Click above"Blue letters"Let's do it!Hello everyone, I'm Chen's mother.
Today we're going to answer a friend's question.
My own family of origin was very bad, so after I got married, I not only prepared physical nutrition, but also prepared a lot of parenting knowledge. After the birth of my child, I even quit my job and took care of my child's growth at home.
For the sake of his development, I discussed with him and then enrolled in English, Go, and equestrian interest classes. But he always promised to be good in advance, and then regretted it in a few days. Without perseverance and concentration, I really have a headache.

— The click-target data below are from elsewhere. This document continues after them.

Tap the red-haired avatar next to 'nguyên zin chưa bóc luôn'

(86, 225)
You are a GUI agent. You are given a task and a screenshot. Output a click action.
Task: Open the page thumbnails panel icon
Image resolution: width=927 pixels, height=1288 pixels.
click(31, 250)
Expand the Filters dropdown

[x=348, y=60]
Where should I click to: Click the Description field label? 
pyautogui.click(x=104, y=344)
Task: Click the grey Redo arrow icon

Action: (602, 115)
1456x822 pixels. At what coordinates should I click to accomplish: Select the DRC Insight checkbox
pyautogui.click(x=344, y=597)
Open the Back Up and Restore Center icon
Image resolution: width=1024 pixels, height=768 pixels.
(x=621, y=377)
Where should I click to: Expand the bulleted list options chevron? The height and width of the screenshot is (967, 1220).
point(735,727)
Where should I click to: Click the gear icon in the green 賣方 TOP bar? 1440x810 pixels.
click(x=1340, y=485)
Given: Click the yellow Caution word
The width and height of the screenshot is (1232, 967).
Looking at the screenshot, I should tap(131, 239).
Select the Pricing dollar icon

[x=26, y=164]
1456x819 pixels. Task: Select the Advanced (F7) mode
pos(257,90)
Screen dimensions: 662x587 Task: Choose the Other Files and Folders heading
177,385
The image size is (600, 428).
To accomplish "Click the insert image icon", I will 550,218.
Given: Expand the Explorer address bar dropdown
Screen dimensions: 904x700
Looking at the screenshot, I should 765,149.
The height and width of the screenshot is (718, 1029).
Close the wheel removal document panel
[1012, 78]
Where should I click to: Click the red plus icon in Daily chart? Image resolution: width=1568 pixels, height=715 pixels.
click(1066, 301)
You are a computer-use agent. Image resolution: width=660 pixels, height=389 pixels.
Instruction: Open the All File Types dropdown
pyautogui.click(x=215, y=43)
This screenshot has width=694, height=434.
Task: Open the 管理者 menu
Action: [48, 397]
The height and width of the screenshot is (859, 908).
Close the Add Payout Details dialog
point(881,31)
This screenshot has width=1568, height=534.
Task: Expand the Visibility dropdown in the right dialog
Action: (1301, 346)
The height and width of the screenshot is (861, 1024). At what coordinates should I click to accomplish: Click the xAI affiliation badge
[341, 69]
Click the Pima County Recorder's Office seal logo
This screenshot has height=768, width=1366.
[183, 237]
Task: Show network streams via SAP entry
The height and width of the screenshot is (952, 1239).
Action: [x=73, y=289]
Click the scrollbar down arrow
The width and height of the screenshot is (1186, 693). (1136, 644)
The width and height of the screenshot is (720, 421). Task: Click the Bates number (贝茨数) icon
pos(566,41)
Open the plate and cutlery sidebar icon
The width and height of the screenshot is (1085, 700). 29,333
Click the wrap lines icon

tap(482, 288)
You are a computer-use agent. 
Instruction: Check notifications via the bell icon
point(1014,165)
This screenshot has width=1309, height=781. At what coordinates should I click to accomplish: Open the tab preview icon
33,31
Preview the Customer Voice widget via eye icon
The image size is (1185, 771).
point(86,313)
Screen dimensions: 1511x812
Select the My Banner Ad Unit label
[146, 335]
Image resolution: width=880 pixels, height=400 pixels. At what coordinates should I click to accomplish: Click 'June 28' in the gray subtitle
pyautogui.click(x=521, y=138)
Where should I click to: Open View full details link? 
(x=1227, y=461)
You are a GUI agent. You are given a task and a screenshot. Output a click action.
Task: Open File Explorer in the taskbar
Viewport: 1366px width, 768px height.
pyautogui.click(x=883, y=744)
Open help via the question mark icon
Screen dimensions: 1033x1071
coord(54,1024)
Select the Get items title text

And his temper is getting bigger and bigger, 8 years, I put down my career development, with my youth, but in exchange for only one sentence, Mom, I hate you. What do you think I'm trying to do?
Let's talk about it, what is this mother trying to do?
If you want me to say, isn't it just trying to compensate for yourself and replace the value of comfort!
The words may have been said harshly, but the reason is actually still the same reason.
I also became a mother myself, so I realized that there has always been a fashion trend in the parenting world.
English, Go, Olympiad, Model Airplanes, Equestrian...Of course, there are also college entrance examination immigrants and the current super hot high school entrance examination immigrants.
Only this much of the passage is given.